## Data for review
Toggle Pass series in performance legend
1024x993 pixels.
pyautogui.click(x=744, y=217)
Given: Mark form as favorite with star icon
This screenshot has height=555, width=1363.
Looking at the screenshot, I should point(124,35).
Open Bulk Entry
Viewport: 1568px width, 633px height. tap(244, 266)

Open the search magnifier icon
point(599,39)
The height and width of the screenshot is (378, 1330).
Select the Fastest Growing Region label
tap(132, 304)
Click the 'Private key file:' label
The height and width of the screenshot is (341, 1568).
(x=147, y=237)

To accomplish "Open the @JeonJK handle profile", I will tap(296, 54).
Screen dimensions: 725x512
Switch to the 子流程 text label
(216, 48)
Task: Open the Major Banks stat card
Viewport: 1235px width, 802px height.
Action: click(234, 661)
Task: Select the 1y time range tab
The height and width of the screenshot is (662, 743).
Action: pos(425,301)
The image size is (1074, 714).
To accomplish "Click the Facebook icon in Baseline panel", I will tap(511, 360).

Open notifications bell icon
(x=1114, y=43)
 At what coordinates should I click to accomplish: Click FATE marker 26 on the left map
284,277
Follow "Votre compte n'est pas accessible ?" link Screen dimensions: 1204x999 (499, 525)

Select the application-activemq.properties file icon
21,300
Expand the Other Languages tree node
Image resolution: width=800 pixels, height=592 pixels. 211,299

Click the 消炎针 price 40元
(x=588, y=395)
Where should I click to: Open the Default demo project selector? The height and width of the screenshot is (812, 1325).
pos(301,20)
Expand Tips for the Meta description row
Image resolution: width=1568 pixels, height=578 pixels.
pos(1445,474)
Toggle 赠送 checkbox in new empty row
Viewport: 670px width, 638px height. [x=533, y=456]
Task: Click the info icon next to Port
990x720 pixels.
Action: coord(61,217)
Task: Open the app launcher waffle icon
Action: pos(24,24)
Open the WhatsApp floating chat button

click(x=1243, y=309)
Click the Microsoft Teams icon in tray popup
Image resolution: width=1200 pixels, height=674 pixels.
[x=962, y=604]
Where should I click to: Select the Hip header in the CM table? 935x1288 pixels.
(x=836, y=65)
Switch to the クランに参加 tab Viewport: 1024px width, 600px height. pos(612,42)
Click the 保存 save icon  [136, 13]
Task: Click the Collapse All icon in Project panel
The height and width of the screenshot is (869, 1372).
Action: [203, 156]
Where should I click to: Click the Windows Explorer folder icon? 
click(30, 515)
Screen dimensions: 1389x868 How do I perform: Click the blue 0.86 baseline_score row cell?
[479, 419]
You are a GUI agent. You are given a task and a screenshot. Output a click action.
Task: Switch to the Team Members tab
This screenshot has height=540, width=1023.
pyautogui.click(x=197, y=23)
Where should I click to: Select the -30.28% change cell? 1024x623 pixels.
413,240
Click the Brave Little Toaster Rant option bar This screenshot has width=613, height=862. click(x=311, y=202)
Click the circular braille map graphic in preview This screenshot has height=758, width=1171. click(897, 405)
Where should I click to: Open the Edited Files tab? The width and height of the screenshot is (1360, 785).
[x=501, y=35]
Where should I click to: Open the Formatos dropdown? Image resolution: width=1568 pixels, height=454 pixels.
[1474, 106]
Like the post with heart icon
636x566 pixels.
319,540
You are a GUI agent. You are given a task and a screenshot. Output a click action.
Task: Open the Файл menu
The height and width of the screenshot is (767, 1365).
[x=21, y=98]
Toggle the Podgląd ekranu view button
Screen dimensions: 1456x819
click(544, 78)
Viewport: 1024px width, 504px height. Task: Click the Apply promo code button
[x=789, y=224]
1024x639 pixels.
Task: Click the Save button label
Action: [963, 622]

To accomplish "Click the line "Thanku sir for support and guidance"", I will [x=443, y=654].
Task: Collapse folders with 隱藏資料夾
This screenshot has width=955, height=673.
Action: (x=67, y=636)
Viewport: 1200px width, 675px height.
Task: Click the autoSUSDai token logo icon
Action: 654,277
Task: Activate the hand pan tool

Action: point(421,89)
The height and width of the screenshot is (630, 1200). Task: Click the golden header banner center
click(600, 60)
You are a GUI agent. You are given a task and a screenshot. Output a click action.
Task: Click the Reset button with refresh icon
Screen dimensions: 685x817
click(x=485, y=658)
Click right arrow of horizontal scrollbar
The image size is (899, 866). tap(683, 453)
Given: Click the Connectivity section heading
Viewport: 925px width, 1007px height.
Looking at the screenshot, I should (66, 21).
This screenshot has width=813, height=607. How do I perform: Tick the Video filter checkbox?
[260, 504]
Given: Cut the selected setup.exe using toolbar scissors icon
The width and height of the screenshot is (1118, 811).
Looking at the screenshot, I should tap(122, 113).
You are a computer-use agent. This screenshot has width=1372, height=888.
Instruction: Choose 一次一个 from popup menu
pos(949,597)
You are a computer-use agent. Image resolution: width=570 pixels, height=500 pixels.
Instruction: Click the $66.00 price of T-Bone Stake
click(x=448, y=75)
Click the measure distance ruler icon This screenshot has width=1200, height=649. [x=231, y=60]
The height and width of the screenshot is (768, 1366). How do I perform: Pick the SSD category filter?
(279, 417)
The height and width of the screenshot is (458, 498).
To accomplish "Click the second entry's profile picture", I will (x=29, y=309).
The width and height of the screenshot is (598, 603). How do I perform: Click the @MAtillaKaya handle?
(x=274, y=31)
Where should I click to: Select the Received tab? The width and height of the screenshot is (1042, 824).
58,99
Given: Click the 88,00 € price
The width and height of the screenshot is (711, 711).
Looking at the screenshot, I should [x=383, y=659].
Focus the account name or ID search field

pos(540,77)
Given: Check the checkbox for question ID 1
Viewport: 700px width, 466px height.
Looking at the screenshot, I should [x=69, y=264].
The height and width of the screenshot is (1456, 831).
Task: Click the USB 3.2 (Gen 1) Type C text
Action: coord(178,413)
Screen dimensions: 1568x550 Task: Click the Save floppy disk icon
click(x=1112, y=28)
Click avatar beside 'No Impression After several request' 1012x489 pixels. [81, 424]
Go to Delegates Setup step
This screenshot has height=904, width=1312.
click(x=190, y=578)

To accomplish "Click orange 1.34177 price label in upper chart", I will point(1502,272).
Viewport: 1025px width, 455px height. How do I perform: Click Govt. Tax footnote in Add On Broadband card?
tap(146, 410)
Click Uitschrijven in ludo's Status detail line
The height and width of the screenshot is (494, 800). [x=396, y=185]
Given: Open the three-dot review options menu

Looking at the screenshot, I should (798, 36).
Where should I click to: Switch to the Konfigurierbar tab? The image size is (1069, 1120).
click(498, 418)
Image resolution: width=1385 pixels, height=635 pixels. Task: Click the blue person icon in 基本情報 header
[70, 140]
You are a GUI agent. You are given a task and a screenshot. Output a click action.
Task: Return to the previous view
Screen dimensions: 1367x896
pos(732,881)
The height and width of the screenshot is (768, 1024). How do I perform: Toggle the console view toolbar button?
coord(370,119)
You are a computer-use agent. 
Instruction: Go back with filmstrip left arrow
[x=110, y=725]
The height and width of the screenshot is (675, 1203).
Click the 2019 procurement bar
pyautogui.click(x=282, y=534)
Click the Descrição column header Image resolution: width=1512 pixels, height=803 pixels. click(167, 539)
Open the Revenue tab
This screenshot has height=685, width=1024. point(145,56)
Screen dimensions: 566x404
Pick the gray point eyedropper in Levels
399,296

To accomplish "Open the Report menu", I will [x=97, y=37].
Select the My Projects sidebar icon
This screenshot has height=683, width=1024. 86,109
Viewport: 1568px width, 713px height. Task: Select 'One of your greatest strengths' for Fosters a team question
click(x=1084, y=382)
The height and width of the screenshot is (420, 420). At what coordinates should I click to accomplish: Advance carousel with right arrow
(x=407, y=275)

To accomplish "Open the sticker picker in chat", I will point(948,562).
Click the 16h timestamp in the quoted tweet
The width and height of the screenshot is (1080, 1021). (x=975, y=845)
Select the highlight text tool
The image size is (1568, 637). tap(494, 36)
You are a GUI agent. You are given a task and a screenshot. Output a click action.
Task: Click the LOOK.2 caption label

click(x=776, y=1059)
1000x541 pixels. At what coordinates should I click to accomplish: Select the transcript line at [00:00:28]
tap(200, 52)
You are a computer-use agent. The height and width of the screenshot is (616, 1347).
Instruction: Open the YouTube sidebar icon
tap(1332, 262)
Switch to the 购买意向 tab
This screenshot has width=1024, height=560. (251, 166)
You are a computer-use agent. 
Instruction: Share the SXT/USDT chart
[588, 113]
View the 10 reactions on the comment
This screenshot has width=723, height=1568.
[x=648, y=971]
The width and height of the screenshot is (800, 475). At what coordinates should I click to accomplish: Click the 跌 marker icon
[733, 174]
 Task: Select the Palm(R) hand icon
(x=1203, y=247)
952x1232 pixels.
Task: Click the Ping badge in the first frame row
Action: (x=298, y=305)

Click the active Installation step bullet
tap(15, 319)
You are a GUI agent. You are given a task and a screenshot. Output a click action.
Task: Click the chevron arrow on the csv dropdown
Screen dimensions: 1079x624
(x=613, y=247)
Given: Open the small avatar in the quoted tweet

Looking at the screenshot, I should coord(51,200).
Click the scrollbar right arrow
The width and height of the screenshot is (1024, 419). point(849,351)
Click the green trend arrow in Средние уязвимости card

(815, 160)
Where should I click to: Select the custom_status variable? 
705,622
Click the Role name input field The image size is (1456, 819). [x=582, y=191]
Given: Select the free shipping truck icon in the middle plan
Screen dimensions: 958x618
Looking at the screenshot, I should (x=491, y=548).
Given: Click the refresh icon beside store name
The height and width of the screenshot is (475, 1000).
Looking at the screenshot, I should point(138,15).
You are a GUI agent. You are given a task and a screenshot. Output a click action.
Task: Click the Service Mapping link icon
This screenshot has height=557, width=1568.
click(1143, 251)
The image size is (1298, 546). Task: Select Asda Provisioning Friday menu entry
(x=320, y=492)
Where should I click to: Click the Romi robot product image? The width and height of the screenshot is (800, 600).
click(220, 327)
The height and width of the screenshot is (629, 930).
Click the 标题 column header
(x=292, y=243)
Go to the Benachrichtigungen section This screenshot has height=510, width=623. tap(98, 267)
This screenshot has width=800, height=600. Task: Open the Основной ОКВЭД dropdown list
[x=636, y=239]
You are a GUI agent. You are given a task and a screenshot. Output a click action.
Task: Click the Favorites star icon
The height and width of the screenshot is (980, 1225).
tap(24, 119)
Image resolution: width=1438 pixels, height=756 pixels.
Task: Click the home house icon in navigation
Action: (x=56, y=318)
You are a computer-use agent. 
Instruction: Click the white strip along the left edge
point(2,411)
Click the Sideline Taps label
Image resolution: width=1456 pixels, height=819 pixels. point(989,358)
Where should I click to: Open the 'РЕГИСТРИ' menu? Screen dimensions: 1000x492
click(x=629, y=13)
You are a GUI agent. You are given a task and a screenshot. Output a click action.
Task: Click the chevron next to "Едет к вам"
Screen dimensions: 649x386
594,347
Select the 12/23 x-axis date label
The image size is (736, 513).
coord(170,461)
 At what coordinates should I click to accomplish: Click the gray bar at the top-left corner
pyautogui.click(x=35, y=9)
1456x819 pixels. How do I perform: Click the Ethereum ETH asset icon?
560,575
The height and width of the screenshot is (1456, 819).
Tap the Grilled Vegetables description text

## Exercise
When the line with "Viewport: 925px width, 1007px height." is reached in the data above, start copying there, and copy each line exactly until the line with "Click the measure" has been copied; copy nothing else.

## Answer section
Viewport: 925px width, 1007px height.
Looking at the screenshot, I should (66, 21).
This screenshot has width=813, height=607. How do I perform: Tick the Video filter checkbox?
[260, 504]
Given: Cut the selected setup.exe using toolbar scissors icon
The width and height of the screenshot is (1118, 811).
Looking at the screenshot, I should tap(122, 113).
You are a computer-use agent. This screenshot has width=1372, height=888.
Instruction: Choose 一次一个 from popup menu
pos(949,597)
You are a computer-use agent. Image resolution: width=570 pixels, height=500 pixels.
Instruction: Click the $66.00 price of T-Bone Stake
click(x=448, y=75)
Click the measure distance ruler icon This screenshot has width=1200, height=649. [x=231, y=60]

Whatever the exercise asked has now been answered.